Americans feel busier than ever before, even though we are objectively working less. Even as technological advancements, like dishwashers, vacuum cleaners and washing machines, have made necessary chores faster and easier, other changes have made us feel the pressure of using every spare minute to the fullest.
Watching several of the hundreds of television shows available, staying up on the latest fitness trends, and making sure your children are experts in at least one sport and one musical instrument feels like a cultural requirement. These things that used to be leisure activities can start to feel like obligations.
All of these pressures mean that everyone is looking for ways to simplify their lives, to make things run more smoothly. Here are some ideas on how you can do that. It’s as simple as 1-2-3.
You can’t do everything. It’s a hard reality to accept sometimes, but it’s true. But have you ever looked back at a day (or a week or a year) and thought, “Why did I spend so much time weeding the garden when I don’t even really care about my yard?” If we don’t spend some time really nailing down our priorities, we can spend way too much time on things we don’t actually care about, to the detriment of our actual passions.
One way to think about organizing your priorities is to use the Eisenhower Box. Famously used by President Eisenhower, the matrix allows you to organize things you need or want to do based not only on how important they are, but on how urgent they are.

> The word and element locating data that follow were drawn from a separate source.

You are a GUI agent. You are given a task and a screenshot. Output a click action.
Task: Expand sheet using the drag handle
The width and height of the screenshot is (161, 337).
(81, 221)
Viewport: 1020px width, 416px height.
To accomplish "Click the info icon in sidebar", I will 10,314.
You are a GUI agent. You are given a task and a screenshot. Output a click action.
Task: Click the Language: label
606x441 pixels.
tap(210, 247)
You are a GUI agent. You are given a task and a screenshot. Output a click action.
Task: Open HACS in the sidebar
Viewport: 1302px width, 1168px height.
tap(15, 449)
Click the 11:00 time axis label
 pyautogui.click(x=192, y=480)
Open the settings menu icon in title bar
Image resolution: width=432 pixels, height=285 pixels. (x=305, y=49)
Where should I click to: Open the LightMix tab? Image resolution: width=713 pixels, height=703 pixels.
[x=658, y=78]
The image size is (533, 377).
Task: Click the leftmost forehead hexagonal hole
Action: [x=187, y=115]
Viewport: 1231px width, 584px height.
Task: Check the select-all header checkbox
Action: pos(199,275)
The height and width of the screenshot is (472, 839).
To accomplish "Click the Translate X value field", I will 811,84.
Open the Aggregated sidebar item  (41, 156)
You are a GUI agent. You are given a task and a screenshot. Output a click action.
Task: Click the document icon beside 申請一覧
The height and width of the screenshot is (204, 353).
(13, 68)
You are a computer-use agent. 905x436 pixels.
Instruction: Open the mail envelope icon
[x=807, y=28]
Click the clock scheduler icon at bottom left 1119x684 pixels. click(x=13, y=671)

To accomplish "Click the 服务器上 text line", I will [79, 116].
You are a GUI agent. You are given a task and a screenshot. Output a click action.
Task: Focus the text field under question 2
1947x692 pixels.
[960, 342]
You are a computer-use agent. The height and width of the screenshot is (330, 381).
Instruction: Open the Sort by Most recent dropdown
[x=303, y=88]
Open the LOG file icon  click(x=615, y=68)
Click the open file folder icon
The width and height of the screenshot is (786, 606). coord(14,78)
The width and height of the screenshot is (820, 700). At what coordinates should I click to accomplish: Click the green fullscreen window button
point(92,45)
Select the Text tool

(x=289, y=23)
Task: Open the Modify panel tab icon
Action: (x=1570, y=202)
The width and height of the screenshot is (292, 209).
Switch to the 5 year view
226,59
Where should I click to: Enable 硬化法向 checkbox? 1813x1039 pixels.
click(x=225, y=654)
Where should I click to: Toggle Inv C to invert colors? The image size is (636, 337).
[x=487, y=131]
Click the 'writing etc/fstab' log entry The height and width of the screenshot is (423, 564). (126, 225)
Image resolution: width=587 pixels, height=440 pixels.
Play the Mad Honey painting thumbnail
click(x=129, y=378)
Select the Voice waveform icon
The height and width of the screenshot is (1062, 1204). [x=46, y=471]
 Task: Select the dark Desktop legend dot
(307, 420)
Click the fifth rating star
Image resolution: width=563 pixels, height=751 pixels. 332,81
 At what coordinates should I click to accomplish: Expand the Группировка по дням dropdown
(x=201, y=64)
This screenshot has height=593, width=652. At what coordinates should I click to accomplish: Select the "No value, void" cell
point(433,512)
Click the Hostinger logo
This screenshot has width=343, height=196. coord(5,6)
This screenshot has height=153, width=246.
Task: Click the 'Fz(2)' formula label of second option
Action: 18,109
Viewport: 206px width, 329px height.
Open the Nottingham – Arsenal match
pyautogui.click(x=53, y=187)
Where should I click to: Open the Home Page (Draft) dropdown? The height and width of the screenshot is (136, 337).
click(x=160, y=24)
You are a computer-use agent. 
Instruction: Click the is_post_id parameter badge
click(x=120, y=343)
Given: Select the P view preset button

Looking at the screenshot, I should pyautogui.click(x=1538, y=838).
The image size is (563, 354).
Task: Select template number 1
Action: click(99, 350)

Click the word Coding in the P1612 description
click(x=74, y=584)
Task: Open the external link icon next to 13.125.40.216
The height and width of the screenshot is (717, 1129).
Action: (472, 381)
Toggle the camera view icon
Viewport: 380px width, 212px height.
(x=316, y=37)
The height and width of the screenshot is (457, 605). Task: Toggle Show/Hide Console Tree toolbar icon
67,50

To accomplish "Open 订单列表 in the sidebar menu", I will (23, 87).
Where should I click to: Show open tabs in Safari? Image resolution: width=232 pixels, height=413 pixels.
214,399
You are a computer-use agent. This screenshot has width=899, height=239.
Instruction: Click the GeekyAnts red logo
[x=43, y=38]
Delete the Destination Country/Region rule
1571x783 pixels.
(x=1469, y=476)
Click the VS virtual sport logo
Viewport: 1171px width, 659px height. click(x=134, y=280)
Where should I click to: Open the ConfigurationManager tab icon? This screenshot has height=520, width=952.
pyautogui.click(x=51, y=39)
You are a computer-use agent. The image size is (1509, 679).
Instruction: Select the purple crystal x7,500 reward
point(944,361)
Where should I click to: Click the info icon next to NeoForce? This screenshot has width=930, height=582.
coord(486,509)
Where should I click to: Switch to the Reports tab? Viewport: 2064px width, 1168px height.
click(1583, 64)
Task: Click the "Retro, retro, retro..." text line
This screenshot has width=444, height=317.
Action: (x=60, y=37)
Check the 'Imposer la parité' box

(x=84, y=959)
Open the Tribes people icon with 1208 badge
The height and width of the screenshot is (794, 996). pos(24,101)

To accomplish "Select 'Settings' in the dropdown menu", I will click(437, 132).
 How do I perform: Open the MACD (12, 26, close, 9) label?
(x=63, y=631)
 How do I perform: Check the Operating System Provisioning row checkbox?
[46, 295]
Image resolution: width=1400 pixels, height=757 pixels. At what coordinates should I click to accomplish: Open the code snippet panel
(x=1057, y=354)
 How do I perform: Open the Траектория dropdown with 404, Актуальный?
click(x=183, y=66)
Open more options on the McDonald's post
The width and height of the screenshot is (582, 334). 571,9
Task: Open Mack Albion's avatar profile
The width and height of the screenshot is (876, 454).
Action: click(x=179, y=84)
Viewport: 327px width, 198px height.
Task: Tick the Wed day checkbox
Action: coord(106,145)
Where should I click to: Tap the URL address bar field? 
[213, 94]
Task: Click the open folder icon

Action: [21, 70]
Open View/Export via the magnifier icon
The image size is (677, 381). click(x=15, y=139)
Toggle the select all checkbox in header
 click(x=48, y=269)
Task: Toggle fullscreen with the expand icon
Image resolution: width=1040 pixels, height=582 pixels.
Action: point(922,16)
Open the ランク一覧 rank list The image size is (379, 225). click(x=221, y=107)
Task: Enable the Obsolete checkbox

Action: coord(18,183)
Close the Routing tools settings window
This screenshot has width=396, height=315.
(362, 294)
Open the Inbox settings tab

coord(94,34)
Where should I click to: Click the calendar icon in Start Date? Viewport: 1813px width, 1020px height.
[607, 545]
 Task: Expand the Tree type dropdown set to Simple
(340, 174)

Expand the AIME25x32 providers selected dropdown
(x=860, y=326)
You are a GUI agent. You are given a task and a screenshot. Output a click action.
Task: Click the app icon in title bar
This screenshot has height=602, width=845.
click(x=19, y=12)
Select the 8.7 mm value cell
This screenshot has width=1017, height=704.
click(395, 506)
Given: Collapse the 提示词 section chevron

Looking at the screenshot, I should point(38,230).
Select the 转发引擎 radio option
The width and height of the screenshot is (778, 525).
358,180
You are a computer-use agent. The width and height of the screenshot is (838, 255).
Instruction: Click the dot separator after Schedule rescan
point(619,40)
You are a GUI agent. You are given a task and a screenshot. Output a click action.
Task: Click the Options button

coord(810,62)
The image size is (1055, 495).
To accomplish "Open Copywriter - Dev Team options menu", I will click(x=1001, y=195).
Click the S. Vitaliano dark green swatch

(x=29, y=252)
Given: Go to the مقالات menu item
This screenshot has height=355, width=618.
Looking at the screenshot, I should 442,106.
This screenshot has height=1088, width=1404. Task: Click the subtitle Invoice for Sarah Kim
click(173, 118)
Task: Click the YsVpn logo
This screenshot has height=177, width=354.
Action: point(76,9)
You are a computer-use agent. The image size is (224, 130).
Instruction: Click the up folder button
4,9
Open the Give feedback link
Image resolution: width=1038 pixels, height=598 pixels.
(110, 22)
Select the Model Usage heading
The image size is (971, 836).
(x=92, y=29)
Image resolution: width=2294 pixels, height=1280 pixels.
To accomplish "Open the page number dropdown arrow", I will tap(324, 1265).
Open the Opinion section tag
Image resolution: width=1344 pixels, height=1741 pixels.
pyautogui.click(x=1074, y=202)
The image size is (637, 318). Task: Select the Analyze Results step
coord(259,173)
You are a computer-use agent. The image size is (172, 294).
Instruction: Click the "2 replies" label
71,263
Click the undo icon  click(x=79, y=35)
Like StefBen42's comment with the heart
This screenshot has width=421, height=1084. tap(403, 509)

Prioritizing naturally leads into planning. It’s one thing to decide which tasks, which goals, which activities matter to you. It’s another to actually do them. Whether it’s meal planning, budgeting, or the super popular bullet journal method, taking the time to plan ahead can save you a lot of stress and chaos later. It can also be downright therapeutic.
If you’re the type of person who doesn’t like a lot of structure, planning a little bit can still be helpful. You can build flexibility and downtime into your plan. By doing this, you can be sure that time will not be interrupted due to remembering a chore or errand that must be completed.
There are a lot of tasks that simply have to get done: paying bills, making appointments, returning emails, etc. But there are a lot of ways to automate tasks now that weren’t available in the past. For example, even if you know you can set certain bills to autopay, you probably don’t have all of your bills being paid automatically. And this can lead to additional problems, like forgetting which bills you have set to autopay and which you don’t. Getting every single recurring expense automated will save you time and stress.
But there are a lot of things that can be automated that you may not have thought of. For example, Eva allows you to automate professional gifting, AnyList automates a grocery list, and Buffer lets you post to several social media outlets at once. Simplifying tasks with automation is 21st century delegation.
Simplify your life by prioritizing, planning and automating. Once you’ve followed these three steps, you’ll find that you’re spending more time on the things you actually care about. And isn’t that what everyone wants?